The triple catastrophe represented by Japan's March 11 earthquake, tsunami and nuclear emergency has thus far had two main effects on Japan's national security policies. First, the crisis has focused the attention of Japanese security managers inward toward domestic humanitarian assistance and disaster relief operations. Second, it has reinforced the Japanese-U.S. alliance, which had already been strengthened by the Japanese government's decision to abandon its earlier quest for a more independent security policy in light of increased external threats from the East Asian mainland. Given this increased salience of external threats, Japan's earthquake-induced domestic preoccupation may prove to be of short duration.
Japan has long faced threats from Russia, China and North Korea, but they have become more serious in recent years. Japan's territorial disputes with Russia and China over contested islands have been the focus of attention in the past year. The conflicting claims with Russia over the Northern Territories, which the Russians call the Southern Kuriles, are not an immediate security threat, as Japan lacks the military power to force Russia to relinquish the islands. But the dispute prevents Tokyo and Moscow from collaborating closely on regional security issues and impedes economic cooperation between their two complementary economies.

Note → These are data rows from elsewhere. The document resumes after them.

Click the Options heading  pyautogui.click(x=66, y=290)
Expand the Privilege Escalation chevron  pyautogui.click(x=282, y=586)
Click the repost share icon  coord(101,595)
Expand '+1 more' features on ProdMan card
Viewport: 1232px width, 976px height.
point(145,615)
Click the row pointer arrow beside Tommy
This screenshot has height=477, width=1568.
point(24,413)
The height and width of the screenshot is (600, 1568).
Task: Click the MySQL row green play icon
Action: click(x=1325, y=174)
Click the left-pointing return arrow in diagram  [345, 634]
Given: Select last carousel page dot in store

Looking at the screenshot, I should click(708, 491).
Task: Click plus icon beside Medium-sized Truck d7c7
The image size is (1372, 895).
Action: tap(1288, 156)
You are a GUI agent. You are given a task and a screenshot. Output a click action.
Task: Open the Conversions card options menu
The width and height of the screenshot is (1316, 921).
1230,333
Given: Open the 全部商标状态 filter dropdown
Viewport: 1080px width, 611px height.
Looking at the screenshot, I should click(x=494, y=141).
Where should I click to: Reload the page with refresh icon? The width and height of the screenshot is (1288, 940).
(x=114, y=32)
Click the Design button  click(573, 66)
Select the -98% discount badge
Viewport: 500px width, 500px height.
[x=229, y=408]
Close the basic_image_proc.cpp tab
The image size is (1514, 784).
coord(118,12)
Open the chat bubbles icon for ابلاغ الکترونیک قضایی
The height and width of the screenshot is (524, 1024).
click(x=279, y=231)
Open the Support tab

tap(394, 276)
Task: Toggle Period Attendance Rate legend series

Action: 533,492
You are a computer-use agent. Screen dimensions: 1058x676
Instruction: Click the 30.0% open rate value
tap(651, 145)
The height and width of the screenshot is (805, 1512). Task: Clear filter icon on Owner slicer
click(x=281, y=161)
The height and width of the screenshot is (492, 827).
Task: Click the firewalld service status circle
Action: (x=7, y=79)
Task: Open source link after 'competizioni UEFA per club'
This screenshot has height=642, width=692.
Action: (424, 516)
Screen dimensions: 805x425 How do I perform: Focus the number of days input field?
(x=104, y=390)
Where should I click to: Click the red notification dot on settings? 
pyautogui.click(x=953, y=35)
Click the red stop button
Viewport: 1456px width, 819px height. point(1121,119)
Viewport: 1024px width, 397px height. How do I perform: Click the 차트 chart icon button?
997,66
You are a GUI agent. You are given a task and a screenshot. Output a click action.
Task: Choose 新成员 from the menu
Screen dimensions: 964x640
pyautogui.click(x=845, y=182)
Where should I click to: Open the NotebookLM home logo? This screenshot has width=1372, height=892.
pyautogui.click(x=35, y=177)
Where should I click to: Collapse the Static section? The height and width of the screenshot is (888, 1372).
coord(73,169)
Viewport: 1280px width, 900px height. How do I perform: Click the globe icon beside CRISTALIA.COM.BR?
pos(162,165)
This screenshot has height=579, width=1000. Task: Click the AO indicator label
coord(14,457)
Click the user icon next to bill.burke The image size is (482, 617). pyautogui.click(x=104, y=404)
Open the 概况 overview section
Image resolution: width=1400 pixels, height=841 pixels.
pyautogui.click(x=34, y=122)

The dispute with the People's Republic of China (PRC) over the Senkaku Islands is perhaps the most prone to actual conflict, since in this case Japan occupies the islands, while the Chinese, who claim them as the Diaoyu Islands, have recently become more aggressive in exploiting their growing military capabilities to press the PRC's maritime territorial claims. Last year China curtailed exports of raw materials to Japan following the Japanese arrest in September of a Chinese fishing trawler captain who rammed several Japanese coast guard ships patrolling the waters around the islands. More generally, Japan has perhaps been the most uneasy among Asian nations regarding the growing economic and military power of the PRC.